I travel four or five times a year on business -- to conferences and board meetings, mostly. It's not like I'm a salesman on the road five days a week 50 weeks a year. Travel's not my way of life. But I do it regularly enough that it's not an unusual sensation to say goodbye to the family and spend hours in airports.
So you'd think it would get easier to tear myself away from my home and my husband and my children. Not everyday routine, but not dreadful or extraordinary either.
And yet every time I stand at the door, sit in the garage, pause at the interstate on-ramp, and think -- Can I do this?

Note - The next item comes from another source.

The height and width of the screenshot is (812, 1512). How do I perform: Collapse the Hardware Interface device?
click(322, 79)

The bond between me and my home and family feels like the elastic cord that attaches the rubber ball to the bolo paddle. It stretches, it stresses; there's a risk of breaking that can be palpably felt in the muscles and the materials. Just the thought of pulling on the cord makes me nervous. At every segment of the journey, I have to take a deep breath to steel myself for stretching the bond again.

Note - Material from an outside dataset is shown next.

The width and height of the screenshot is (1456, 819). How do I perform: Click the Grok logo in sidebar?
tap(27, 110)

Here in the airport, ninety minutes away from the first leg of my trip to Aarhus by way of Chicago and Copenhagen, the urge to bail out and return home is less intense than it was when I closed the front door. In Chicago, it will be less still; in Copenhagen, almost gone; in Aarhus, I won't even remember it. The adventure takes over, and the homesickness recedes.
But traveling is a kind of powerlessness. The solo traveler's freedom of movement, of choice, of self-determination is purchased at the price of distance from the ordinary processes of home and hearth and loved ones, locations of control that she takes for granted. Temporary loss of contact with those people and places leaves the traveler weightless -- half exhilerated, half sick.